アメリカのトランプ大統領は3月31日、白宮でメディアに対し、米軍が「2〜3週間以内」にイランから撤退すると述べた。「我々がそこを離れるのは、そこに留まり続ける理由がないからだ。すぐに離れる」とトランプは語った。数時間後、白宮は、トランプが水曜(4月1日)米東時間の夜9時に、全国に向けて演説し「イランに関する重要な最新情報を提供する」予定だと発表した。
「協議はいらない」:トランプが勝利条件を再定義
注目すべきは、トランプがこの発言の中で「平和協定を達成しないと撤軍できない」という前提をはっきりと打ち消し、自らにより大きな撤退の余地を作ったことだ。
「イランが私と協議して合意する必要はない」とトランプは述べた。「これは新政権だ。彼らのほうが意思疎通しやすくなった」。さらに彼は、「彼らが非常に長い間、石器時代に後戻りさせられ、もはや核兵器を開発できないと我々が判断した時点で、我々は離れる——協定があるかどうかは関係ない」と語った。
こうした発言は、過去数週間の立場から微妙な転換を示している。それまでトランプはこれまで何度もホワイトハウスのTruth Socialで、ホルムズ海峡が開かれず協議が成立しなければ、イランの発電所、油井、カッグ島を破壊すると脅していた。だが今や、彼は「正式な協定がなくても、勝利を宣言して撤退できる」という筋書きを用意しているように見える。
水曜の全国演説:市場は息をのんで待機
ホワイトハウスが発表した全国演説は、米国が2月28日にイランへ軍事行動を起こして以来、トランプが初めて、正式な演説形式で全国に向けてイラン情勢をアップデートするものとなる。

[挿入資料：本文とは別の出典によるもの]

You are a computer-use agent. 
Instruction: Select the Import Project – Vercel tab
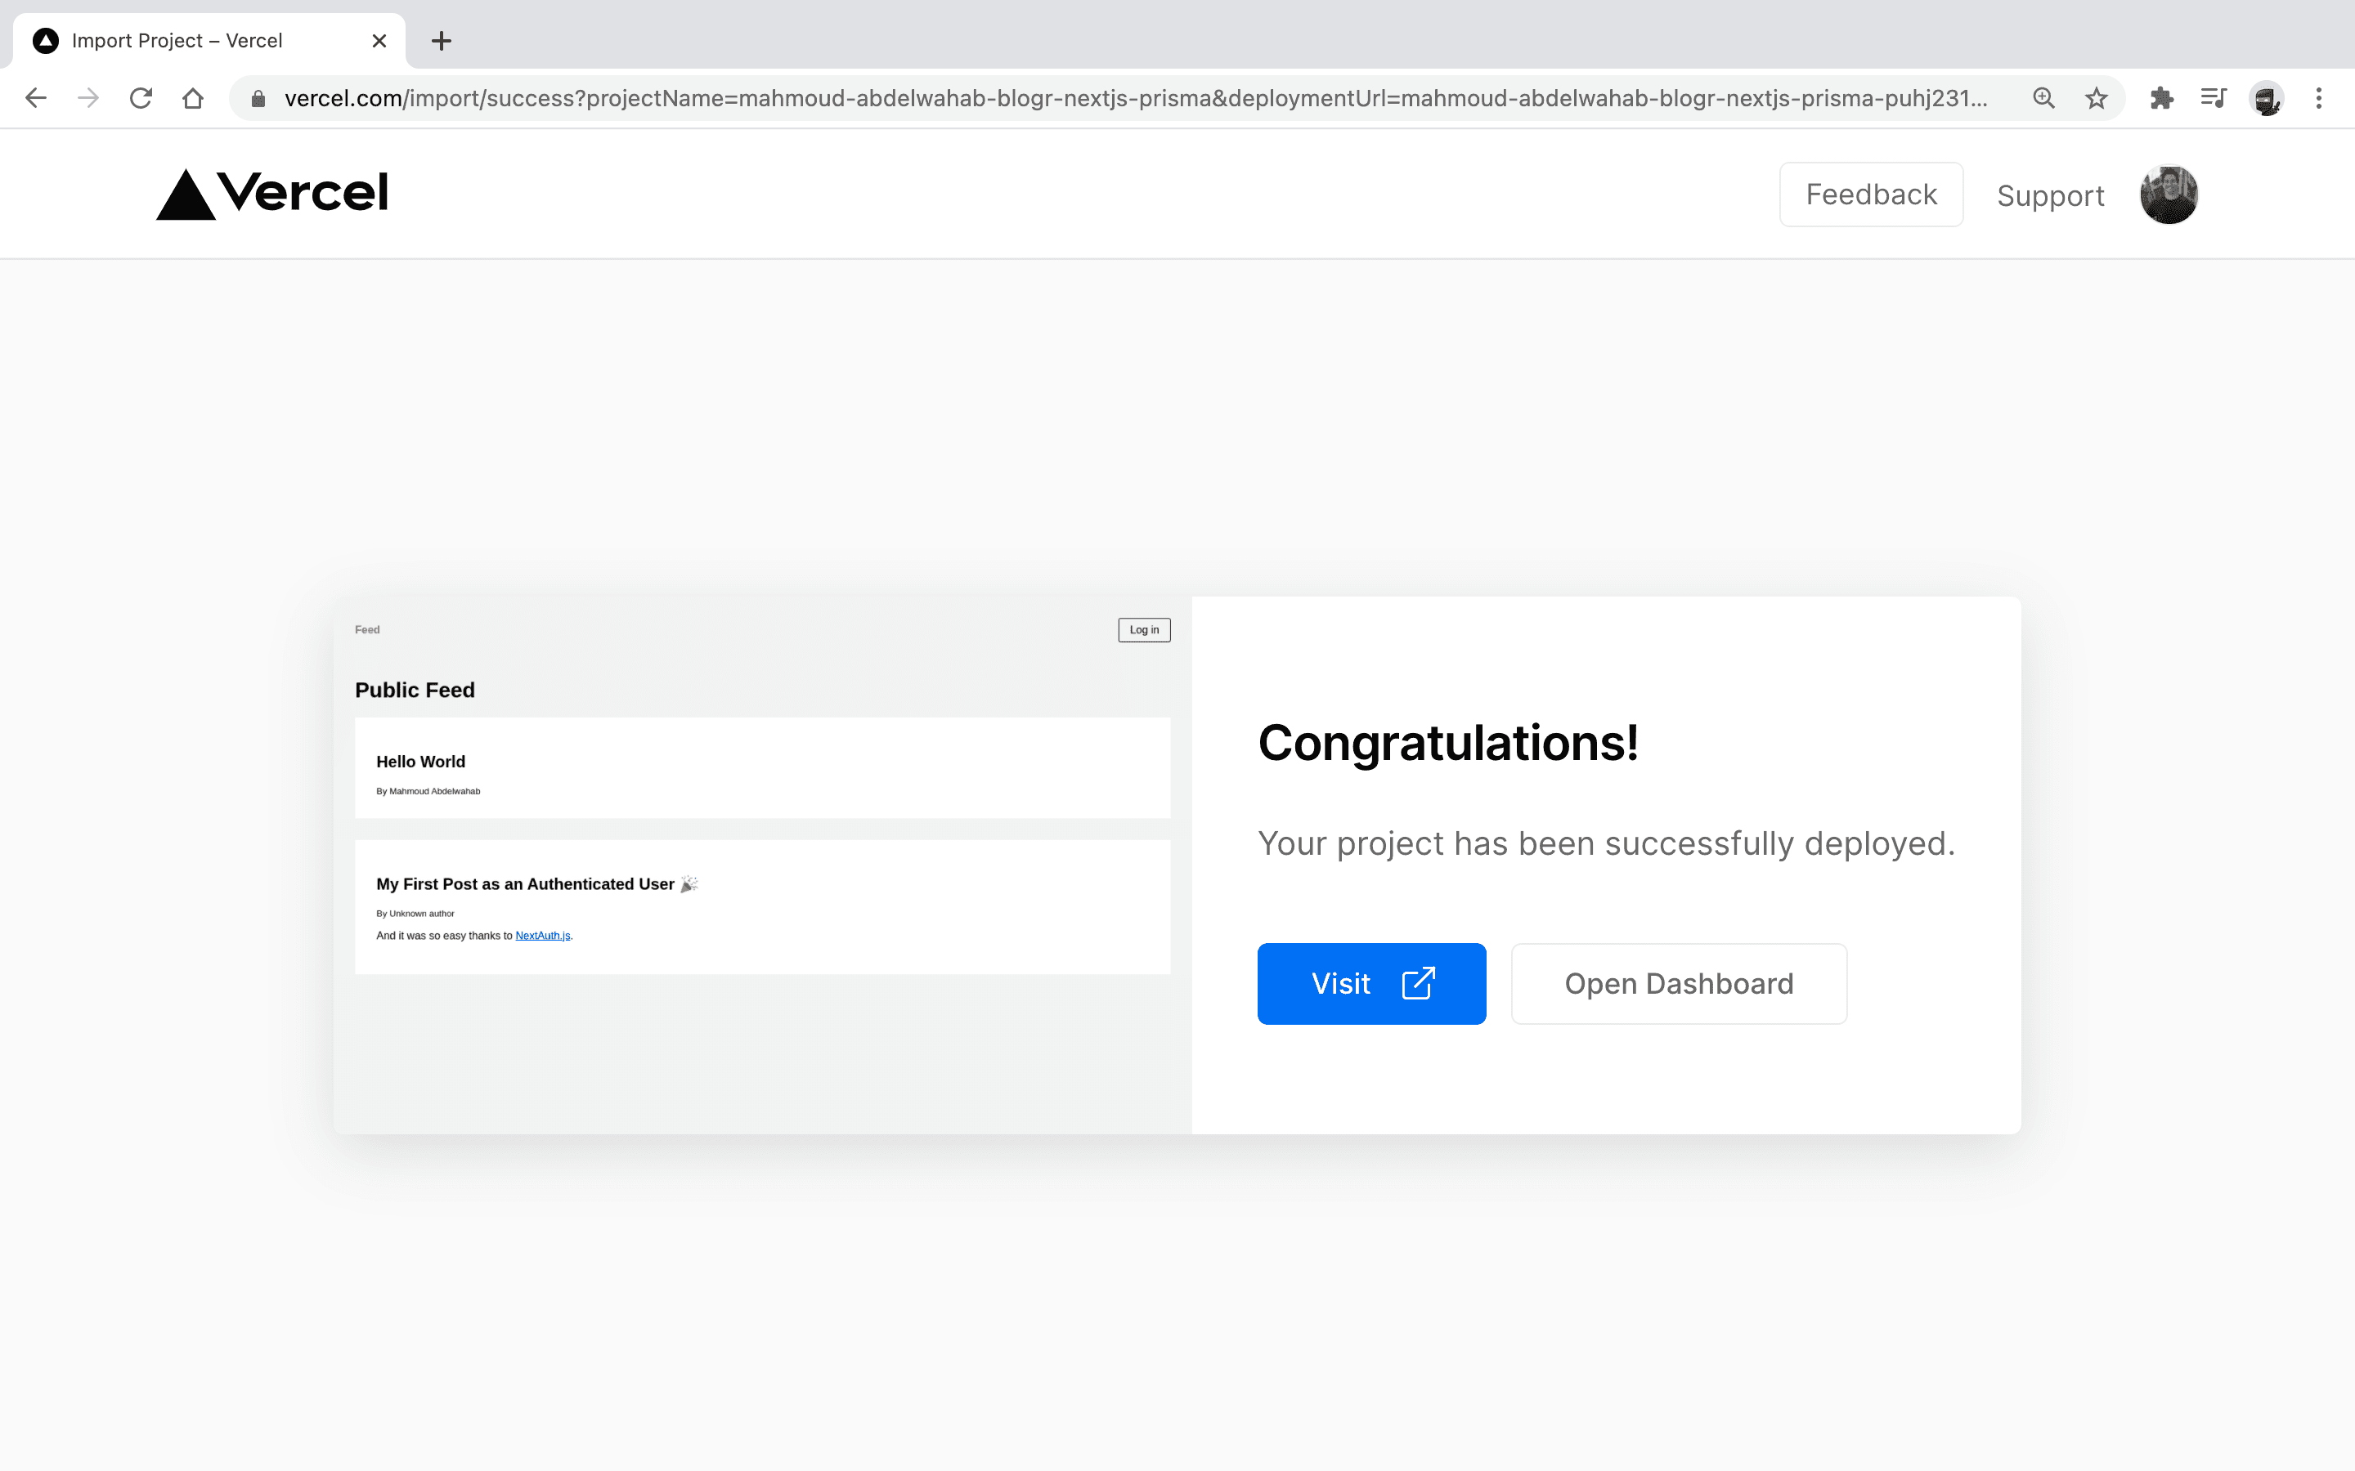click(x=177, y=41)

演説の内容には、戦況の評価、今後の軍事計画、そして特定の軍事目標を達成したかどうかを正式に宣言するか否かが含まれる見込みだ。
ニュースが出ると、米株は3月31日に大きく反発した。ダウ平均は1日で800ポイント超上昇し、市場は明らかに「対立が終結に向かう」シナリオを織り込んでいた。金も同時に下落し、原油価格も、戦闘が沈静化するとの見通しを背景に下げた。
戦争が第5週目に入る背景
米軍とイランの連合が2月28日にイランへ軍事攻撃を行い、イラン最高指導者ハメネイを含む複数の標的を殺害したことにより、事態はすでに第5週目に入っている。イランは直ちにホルムズ海峡を封鎖し、世界的なエネルギー危機を引き起こした。ブレント原油は一時、126ドル/バレルに到達し、世界のサプライチェーンにも影響を与えた。

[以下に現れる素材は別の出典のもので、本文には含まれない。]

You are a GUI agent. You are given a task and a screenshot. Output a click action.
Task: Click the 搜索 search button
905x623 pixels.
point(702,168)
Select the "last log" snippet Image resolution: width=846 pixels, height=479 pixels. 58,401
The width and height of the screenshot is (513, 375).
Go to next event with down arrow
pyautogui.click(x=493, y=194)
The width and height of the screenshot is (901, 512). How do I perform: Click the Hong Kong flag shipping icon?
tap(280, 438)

トランプが撤退の時程を発表したことは、イランの戦いが近く終わりを迎えることを意味するのだろうか。答えは、水曜の夜の全国演説で明らかになる。
この記事 トランプ発表:米軍は2〜3週間でイランから撤出、水曜の夜に全国へ重要声明を発表 最初に現れたのは 鏈新聞 ABMedia。